# Offline Engine API

SGLang provides a direct inference engine without the need for an HTTP server, especially for use cases where additional HTTP server adds unnecessary complexity or overhead. Here are two general use cases:

- Offline Batch Inference
- Custom Server on Top of the Engine

This document focuses on the offline batch inference, demonstrating four different inference modes:

- Non-streaming synchronous generation
- Streaming synchronous generation
- Non-streaming asynchronous generation
- Streaming asynchronous generation

Additionally, you can easily build a custom server on top of the SGLang offline engine. A detailed example working in a python script can be found in [custom_server](https://github.com/sgl-project/sglang/blob/main/examples/runtime/engine/custom_server.py).



## Nest Asyncio
Note that if you want to use **Offline Engine** in ipython or some other nested loop code, you need to add the following code:
```python
import nest_asyncio

nest_asyncio.apply()

```

## Advanced Usage

The engine supports [vlm inference](https://github.com/sgl-project/sglang/blob/main/examples/runtime/engine/offline_batch_inference_vlm.py) as well as [extracting hidden states](https://github.com/sgl-project/sglang/blob/main/examples/runtime/hidden_states). 

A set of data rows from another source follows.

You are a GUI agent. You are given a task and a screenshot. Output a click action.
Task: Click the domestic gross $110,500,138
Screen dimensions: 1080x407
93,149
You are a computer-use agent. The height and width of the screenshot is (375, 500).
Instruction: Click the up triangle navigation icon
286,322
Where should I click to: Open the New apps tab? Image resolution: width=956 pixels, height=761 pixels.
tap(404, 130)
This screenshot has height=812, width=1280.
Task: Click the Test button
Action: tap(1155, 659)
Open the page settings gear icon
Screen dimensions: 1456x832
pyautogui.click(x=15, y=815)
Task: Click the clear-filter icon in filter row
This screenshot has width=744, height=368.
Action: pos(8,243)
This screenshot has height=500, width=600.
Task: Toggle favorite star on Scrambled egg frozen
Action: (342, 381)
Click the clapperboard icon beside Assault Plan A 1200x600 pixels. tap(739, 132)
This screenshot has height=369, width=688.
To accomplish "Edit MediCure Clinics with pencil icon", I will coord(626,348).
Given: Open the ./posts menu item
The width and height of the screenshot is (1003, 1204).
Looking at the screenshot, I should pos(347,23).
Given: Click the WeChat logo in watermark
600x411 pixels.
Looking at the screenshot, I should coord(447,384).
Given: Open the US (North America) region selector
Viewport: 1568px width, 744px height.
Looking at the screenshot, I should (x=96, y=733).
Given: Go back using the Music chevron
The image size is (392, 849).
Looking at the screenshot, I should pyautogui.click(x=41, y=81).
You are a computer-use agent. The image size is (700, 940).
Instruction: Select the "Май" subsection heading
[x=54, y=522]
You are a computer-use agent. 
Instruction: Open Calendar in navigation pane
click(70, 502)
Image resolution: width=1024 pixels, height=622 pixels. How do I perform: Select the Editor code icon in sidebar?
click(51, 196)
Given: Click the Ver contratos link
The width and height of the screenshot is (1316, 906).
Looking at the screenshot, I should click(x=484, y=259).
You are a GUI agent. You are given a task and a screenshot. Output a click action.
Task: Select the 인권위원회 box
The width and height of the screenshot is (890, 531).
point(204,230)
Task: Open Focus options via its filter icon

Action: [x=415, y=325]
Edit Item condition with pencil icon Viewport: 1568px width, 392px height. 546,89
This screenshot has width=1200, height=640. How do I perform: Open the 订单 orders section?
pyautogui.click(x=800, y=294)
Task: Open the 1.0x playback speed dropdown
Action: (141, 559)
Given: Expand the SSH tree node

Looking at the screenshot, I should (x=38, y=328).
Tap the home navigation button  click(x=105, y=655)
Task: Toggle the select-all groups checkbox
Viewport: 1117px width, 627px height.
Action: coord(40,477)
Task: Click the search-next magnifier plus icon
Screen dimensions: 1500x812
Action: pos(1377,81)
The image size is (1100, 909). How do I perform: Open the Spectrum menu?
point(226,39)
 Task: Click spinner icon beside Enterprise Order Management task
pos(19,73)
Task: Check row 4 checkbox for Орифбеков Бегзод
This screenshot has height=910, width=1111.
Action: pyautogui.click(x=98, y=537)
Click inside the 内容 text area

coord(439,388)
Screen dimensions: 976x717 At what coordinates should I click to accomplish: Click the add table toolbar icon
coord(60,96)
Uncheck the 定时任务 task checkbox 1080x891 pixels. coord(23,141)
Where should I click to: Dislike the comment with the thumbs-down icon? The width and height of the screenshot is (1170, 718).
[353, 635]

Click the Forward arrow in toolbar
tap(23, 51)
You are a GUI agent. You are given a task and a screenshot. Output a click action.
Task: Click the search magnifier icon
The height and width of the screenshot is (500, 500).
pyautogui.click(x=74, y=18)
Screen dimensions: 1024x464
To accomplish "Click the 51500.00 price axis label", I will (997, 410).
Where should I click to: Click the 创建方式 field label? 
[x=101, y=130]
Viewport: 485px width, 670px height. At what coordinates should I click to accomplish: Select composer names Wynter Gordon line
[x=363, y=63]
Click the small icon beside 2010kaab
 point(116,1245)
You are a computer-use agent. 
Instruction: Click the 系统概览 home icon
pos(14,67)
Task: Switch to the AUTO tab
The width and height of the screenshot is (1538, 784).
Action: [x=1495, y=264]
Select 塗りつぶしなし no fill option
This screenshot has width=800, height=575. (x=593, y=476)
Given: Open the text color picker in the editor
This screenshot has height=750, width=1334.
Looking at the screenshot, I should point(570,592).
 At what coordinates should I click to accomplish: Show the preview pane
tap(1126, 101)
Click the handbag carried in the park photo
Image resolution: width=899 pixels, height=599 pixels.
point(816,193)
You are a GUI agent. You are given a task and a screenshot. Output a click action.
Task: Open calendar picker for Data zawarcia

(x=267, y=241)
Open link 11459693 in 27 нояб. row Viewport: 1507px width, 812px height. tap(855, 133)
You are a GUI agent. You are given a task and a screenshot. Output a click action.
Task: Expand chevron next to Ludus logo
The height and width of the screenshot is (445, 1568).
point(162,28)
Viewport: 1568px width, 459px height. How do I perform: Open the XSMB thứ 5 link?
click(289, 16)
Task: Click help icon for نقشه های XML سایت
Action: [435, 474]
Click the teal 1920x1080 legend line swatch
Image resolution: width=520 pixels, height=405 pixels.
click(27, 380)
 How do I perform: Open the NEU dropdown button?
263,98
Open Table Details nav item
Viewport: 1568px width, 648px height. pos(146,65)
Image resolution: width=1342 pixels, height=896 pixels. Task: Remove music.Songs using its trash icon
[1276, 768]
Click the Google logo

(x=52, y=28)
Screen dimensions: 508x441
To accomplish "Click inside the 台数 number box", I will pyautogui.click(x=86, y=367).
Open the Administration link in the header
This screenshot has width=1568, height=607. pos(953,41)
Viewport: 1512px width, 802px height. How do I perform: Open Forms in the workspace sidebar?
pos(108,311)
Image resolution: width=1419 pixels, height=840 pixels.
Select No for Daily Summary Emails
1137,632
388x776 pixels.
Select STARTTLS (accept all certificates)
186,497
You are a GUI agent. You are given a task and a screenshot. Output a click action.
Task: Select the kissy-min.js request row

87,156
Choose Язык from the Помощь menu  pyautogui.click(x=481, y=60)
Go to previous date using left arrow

Please see [the examples](https://github.com/sgl-project/sglang/tree/main/examples/runtime/engine) for further use cases.

## Offline Batch Inference

SGLang offline engine supports batch inference with efficient scheduling.

In [1]:
# launch the offline engine
import asyncio

import sglang as sgl
import sglang.test.doc_patch
from sglang.utils import async_stream_and_merge, stream_and_merge

llm = sgl.Engine(model_path="qwen/qwen2.5-0.5b-instruct")

W0830 06:44:15.695000 3006600 torch/utils/cpp_extension.py:2425] TORCH_CUDA_ARCH_LIST is not set, all archs for visible cards are included for compilation. 
W0830 06:44:15.695000 3006600 torch/utils/cpp_extension.py:2425] If this is not desired, please set os.environ['TORCH_CUDA_ARCH_LIST'] to specific architectures.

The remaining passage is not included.